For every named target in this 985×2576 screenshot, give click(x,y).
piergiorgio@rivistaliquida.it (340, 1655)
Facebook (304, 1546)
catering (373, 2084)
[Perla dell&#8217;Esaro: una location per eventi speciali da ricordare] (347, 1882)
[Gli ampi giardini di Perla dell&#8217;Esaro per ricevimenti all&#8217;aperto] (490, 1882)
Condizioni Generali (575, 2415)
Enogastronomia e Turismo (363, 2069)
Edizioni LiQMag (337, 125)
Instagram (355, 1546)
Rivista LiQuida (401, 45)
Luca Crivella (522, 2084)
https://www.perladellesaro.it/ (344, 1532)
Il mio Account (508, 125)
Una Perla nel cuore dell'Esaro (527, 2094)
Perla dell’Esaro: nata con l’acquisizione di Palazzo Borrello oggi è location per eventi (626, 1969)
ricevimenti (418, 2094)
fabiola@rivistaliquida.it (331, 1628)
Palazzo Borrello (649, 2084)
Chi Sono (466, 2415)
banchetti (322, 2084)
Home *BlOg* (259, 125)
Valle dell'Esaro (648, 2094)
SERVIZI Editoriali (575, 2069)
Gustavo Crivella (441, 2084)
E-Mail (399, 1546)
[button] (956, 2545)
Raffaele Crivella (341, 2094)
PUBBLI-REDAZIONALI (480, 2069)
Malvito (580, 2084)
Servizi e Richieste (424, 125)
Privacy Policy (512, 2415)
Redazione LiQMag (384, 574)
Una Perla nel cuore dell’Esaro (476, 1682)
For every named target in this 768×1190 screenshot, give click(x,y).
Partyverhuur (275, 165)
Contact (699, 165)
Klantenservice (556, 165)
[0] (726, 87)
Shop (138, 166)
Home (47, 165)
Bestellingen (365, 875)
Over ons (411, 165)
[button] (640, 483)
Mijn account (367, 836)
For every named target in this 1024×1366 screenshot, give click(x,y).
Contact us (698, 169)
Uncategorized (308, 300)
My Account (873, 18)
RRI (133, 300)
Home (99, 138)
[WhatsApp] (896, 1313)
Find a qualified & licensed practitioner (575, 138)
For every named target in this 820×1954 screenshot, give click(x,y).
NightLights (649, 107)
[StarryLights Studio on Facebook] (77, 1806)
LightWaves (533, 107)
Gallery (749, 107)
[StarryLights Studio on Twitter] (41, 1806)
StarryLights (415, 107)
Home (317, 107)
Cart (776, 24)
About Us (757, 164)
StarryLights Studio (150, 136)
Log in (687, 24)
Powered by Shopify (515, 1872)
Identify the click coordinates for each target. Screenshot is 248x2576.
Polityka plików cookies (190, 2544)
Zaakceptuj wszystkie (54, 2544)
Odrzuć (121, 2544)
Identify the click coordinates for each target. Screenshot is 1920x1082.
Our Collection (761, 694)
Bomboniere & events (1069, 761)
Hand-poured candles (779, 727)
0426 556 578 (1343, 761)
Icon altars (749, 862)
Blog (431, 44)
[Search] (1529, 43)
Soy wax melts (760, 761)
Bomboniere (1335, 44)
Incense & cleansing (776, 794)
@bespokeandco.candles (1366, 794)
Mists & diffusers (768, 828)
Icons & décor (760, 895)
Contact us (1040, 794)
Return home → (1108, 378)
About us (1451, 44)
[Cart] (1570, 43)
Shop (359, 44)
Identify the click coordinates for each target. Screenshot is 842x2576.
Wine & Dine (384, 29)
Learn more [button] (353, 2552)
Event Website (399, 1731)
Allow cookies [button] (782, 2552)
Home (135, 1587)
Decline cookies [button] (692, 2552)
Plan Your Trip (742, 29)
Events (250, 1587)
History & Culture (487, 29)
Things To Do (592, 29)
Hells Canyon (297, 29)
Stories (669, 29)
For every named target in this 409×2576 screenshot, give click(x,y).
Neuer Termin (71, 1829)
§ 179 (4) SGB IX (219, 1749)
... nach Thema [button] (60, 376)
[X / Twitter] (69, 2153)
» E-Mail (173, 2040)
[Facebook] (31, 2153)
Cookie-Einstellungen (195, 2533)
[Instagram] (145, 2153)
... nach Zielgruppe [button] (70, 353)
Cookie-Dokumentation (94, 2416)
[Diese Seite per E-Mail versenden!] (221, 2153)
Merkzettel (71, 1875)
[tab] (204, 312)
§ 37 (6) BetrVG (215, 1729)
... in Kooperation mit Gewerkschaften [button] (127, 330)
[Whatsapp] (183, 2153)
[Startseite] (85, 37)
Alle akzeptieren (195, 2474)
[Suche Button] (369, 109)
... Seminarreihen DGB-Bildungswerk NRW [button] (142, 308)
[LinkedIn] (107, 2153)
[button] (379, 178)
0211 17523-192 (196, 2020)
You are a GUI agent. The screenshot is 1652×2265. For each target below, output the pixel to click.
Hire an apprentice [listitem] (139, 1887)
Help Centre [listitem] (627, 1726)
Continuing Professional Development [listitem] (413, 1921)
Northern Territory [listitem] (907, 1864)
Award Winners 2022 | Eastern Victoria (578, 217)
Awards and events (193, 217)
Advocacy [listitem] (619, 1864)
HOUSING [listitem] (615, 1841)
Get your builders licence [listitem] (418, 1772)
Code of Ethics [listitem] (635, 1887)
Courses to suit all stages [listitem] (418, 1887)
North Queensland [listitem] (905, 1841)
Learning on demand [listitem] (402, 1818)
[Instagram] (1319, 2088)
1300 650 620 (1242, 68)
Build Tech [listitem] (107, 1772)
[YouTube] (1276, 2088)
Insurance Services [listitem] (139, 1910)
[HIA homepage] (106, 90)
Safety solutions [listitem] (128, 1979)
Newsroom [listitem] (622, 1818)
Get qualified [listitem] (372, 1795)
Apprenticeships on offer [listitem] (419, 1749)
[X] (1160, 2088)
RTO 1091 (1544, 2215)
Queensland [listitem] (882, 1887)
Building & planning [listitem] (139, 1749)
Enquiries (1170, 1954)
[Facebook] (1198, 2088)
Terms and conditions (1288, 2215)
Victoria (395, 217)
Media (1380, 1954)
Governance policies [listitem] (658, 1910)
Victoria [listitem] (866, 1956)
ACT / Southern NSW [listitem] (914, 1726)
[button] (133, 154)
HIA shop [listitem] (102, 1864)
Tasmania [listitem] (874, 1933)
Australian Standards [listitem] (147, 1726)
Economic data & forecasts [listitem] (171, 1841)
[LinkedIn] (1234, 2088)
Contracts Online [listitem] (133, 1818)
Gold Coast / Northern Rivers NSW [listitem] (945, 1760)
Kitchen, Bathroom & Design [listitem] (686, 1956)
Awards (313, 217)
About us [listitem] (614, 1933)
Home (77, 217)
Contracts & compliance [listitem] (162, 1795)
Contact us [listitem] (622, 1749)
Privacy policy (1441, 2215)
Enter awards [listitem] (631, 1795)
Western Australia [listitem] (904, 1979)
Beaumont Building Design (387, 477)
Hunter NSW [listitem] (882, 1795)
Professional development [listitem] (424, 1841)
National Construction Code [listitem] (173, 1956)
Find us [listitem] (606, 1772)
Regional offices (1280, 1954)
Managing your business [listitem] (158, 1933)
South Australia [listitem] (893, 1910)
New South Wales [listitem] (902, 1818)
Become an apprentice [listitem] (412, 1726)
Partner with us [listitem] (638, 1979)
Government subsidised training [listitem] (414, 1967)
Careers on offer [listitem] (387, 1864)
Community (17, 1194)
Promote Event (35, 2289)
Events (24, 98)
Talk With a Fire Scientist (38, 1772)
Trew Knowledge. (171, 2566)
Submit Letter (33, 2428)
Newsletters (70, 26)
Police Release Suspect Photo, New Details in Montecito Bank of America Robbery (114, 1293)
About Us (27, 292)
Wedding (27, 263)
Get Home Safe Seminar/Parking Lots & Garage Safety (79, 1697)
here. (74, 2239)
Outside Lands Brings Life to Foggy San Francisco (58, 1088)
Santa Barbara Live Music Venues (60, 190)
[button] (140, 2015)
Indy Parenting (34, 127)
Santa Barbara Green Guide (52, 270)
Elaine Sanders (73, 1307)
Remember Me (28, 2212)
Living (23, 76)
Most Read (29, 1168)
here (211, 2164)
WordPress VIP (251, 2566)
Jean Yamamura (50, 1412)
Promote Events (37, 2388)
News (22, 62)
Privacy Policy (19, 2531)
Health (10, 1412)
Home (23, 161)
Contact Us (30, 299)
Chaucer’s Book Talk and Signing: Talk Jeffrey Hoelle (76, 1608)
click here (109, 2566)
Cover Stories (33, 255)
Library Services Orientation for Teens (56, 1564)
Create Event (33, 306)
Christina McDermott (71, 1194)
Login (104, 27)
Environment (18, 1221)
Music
════════════════
## WHAT YOU SHOULD DO
Reproduce exactly the entries above, limited to the lines from the one with "Cookie-Einstellungen (195, 2533)" through the one with "Awards (313, 217)", both included.

## REPLY
Cookie-Einstellungen (195, 2533)
[Instagram] (145, 2153)
... nach Zielgruppe [button] (70, 353)
Cookie-Dokumentation (94, 2416)
[Diese Seite per E-Mail versenden!] (221, 2153)
Merkzettel (71, 1875)
[tab] (204, 312)
§ 37 (6) BetrVG (215, 1729)
... in Kooperation mit Gewerkschaften [button] (127, 330)
[Whatsapp] (183, 2153)
[Startseite] (85, 37)
Alle akzeptieren (195, 2474)
[Suche Button] (369, 109)
... Seminarreihen DGB-Bildungswerk NRW [button] (142, 308)
[LinkedIn] (107, 2153)
[button] (379, 178)
0211 17523-192 (196, 2020)
You are a GUI agent. The screenshot is 1652×2265. For each target below, output the pixel to click.
Hire an apprentice [listitem] (139, 1887)
Help Centre [listitem] (627, 1726)
Continuing Professional Development [listitem] (413, 1921)
Northern Territory [listitem] (907, 1864)
Award Winners 2022 | Eastern Victoria (578, 217)
Awards and events (193, 217)
Advocacy [listitem] (619, 1864)
HOUSING [listitem] (615, 1841)
Get your builders licence [listitem] (418, 1772)
Code of Ethics [listitem] (635, 1887)
Courses to suit all stages [listitem] (418, 1887)
North Queensland [listitem] (905, 1841)
Learning on demand [listitem] (402, 1818)
[Instagram] (1319, 2088)
1300 650 620 (1242, 68)
Build Tech [listitem] (107, 1772)
[YouTube] (1276, 2088)
Insurance Services [listitem] (139, 1910)
[HIA homepage] (106, 90)
Safety solutions [listitem] (128, 1979)
Newsroom [listitem] (622, 1818)
Get qualified [listitem] (372, 1795)
Apprenticeships on offer [listitem] (419, 1749)
[X] (1160, 2088)
RTO 1091 (1544, 2215)
Queensland [listitem] (882, 1887)
Building & planning [listitem] (139, 1749)
Enquiries (1170, 1954)
[Facebook] (1198, 2088)
Terms and conditions (1288, 2215)
Victoria (395, 217)
Media (1380, 1954)
Governance policies [listitem] (658, 1910)
Victoria [listitem] (866, 1956)
ACT / Southern NSW [listitem] (914, 1726)
[button] (133, 154)
HIA shop [listitem] (102, 1864)
Tasmania [listitem] (874, 1933)
Australian Standards [listitem] (147, 1726)
Economic data & forecasts [listitem] (171, 1841)
[LinkedIn] (1234, 2088)
Contracts Online [listitem] (133, 1818)
Gold Coast / Northern Rivers NSW [listitem] (945, 1760)
Kitchen, Bathroom & Design [listitem] (686, 1956)
Awards (313, 217)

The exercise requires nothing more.